[Stored data]
^^^^

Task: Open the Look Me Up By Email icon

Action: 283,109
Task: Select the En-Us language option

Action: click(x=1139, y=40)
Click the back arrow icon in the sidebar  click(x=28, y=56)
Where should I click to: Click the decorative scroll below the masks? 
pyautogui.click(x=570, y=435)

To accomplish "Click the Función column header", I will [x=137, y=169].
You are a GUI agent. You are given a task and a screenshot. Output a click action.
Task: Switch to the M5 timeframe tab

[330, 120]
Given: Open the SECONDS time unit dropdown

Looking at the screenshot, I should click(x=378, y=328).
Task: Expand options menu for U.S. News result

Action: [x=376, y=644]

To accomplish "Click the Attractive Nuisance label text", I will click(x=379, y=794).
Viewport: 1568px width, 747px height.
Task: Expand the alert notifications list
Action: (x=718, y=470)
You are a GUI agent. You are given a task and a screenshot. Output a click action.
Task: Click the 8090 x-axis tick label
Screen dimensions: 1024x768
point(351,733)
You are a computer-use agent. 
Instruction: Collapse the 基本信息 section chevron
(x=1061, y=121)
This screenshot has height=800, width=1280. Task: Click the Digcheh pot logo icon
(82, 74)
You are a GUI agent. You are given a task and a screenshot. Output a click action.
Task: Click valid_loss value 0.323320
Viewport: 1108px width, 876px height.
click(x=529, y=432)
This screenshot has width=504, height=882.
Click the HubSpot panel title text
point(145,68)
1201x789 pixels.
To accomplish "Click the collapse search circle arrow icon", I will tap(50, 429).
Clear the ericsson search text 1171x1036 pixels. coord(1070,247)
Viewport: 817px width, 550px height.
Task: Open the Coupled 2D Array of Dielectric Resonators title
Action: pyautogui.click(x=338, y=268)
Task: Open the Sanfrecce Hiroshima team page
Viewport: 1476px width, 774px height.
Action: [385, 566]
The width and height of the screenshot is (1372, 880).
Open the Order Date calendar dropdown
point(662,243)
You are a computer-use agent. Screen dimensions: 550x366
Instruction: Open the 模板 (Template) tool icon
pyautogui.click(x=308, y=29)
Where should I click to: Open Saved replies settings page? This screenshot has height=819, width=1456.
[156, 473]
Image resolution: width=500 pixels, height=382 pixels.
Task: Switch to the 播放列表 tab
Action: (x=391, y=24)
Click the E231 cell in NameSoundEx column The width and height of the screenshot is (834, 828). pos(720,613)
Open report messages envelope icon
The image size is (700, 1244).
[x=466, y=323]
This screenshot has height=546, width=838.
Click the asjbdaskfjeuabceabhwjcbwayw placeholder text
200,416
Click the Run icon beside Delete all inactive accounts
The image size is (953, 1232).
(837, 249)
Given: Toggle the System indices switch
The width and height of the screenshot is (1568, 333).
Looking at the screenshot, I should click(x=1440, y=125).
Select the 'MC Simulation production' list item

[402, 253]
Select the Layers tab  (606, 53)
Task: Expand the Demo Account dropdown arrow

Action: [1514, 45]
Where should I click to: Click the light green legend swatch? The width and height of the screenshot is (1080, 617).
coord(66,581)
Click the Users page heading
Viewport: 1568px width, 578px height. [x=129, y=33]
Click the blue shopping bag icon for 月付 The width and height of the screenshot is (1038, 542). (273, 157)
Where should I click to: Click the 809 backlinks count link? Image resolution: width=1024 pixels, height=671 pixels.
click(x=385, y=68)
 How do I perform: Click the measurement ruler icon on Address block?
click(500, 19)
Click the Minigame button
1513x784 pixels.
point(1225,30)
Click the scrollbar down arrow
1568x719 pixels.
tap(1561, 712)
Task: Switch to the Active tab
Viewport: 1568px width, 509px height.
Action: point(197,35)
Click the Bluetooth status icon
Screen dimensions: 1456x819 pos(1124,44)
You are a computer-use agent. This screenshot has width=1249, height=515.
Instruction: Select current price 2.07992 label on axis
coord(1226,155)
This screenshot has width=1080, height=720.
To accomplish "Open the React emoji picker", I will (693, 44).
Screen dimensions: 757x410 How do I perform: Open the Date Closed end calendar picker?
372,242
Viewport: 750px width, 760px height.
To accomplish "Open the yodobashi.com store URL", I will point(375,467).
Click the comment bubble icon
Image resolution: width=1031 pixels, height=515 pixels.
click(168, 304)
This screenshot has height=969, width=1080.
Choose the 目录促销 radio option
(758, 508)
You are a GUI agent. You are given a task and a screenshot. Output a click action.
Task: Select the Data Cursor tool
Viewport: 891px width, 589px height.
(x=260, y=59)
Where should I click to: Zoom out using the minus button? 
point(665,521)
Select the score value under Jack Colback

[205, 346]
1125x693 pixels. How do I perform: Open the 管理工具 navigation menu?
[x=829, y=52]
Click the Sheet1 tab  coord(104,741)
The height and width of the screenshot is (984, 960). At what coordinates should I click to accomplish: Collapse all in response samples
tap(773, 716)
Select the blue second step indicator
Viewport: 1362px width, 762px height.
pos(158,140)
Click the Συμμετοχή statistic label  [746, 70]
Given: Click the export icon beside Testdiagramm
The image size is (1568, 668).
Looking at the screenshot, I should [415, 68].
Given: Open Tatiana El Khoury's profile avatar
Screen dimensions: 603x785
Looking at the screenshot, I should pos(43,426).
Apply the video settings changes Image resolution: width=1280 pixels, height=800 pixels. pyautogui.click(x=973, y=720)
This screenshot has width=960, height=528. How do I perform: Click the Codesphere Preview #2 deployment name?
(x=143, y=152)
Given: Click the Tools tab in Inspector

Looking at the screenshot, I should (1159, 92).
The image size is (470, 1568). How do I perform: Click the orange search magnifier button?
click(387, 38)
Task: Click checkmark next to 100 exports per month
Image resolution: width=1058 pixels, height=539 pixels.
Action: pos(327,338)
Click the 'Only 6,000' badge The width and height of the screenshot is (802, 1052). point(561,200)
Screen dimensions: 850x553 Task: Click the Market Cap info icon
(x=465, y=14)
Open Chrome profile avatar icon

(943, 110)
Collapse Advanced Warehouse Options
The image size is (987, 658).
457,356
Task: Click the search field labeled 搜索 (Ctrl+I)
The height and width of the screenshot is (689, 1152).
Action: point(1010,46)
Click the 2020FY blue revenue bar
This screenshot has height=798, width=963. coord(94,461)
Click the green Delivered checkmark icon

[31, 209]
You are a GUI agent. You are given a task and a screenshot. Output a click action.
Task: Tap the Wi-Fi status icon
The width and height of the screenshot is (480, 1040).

^^^^

From the line containing "Image resolution: width=1058" down to the last line of the records above, print every line exactly, with both ends kept.

--- Result of the exercise ---
Image resolution: width=1058 pixels, height=539 pixels.
Action: pos(327,338)
Click the 'Only 6,000' badge The width and height of the screenshot is (802, 1052). point(561,200)
Screen dimensions: 850x553 Task: Click the Market Cap info icon
(x=465, y=14)
Open Chrome profile avatar icon

(943, 110)
Collapse Advanced Warehouse Options
The image size is (987, 658).
457,356
Task: Click the search field labeled 搜索 (Ctrl+I)
The height and width of the screenshot is (689, 1152).
Action: point(1010,46)
Click the 2020FY blue revenue bar
This screenshot has height=798, width=963. coord(94,461)
Click the green Delivered checkmark icon

[31, 209]
You are a GUI agent. You are given a task and a screenshot. Output a click action.
Task: Tap the Wi-Fi status icon
The width and height of the screenshot is (480, 1040).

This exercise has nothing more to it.